ON THE WASTE.
Title:On the Waste
Publication:The Bolton Chronicle
Date:February 15th 1862
This poem by an unknown author is regular in its form, with four equal stanzas each comprised of 9 lines. The rhyme scheme is heavily influenced by the accent of the author; words such as “gloom” and “home” appear to be false rhymes, however the established rhyme scheme of ABABDDEEG as suggested by other stanzas indicates the poet’s intention to rhyme. It is also noteworthy that each ninth line rhymes, continuing the rhyme from “relief” through to “belief” and linking each stanza and the plight of the three figures to the speaker’s conclusion in the final verse.
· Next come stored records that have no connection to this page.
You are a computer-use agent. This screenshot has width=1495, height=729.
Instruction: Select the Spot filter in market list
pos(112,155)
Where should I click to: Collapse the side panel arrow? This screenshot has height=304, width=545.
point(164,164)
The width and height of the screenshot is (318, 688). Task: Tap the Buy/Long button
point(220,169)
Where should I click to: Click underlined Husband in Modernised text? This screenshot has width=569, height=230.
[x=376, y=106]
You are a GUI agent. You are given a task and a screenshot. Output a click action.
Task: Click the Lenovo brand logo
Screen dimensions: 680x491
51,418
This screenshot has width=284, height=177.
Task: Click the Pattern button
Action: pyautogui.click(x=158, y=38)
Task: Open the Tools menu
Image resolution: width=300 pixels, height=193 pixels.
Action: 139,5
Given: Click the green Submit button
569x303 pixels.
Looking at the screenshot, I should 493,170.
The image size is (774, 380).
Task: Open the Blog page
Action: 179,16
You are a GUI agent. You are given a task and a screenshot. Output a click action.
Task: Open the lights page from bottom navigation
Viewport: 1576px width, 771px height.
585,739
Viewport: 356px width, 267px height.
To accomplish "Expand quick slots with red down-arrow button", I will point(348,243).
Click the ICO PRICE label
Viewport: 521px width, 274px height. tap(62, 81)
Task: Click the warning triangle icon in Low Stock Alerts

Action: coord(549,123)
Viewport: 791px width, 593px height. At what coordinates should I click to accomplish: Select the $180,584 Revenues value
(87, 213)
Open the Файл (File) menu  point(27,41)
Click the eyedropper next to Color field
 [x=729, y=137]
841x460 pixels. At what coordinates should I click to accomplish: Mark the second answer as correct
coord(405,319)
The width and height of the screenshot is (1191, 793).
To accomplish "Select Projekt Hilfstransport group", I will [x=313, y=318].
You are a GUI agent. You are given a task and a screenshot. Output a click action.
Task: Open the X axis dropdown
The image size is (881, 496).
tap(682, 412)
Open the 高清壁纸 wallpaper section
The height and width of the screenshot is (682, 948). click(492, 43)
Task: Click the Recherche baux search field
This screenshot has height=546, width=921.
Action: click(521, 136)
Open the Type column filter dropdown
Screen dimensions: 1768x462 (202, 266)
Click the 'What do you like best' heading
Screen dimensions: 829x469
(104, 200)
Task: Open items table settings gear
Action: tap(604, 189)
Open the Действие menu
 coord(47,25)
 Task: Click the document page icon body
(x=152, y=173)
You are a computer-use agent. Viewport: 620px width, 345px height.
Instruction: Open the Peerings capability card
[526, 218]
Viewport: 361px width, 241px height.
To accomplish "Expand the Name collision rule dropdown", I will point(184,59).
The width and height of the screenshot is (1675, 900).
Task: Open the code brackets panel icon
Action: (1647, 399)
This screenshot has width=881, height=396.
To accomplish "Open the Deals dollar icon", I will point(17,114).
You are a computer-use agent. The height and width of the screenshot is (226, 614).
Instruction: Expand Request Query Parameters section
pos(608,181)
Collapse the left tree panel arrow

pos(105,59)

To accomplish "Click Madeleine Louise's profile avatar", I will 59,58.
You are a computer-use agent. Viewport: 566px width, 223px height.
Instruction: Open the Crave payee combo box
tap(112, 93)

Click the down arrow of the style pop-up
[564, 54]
The theme of hardship and the role which religious belief plays is reflected on by the poet, who employs the extended metaphor of three characters crossing a tempestuous moorland: the impoverished young boy, the noble soldier, and finally the humble priest. The speaker narrates an almost dream-like vision of meeting with these three figures during a storm, and in the fourth and final stanza speaks directly to them referring to them as “three pilgrims of the wilderness”. What is evident by the last stanza is that the poem is proposing the importance of upholding one’s faith during difficult times, and it is therefore a morale boosting call to those suffering the repercussions of the Cotton Famine. The unknown poet does not use their work to place blame or even necessarily lament the situation as many other Cotton Famine poets did, but rather views the hardships as an opportunity to profess the true force of religious faith, both at an individual level and equally as a united community.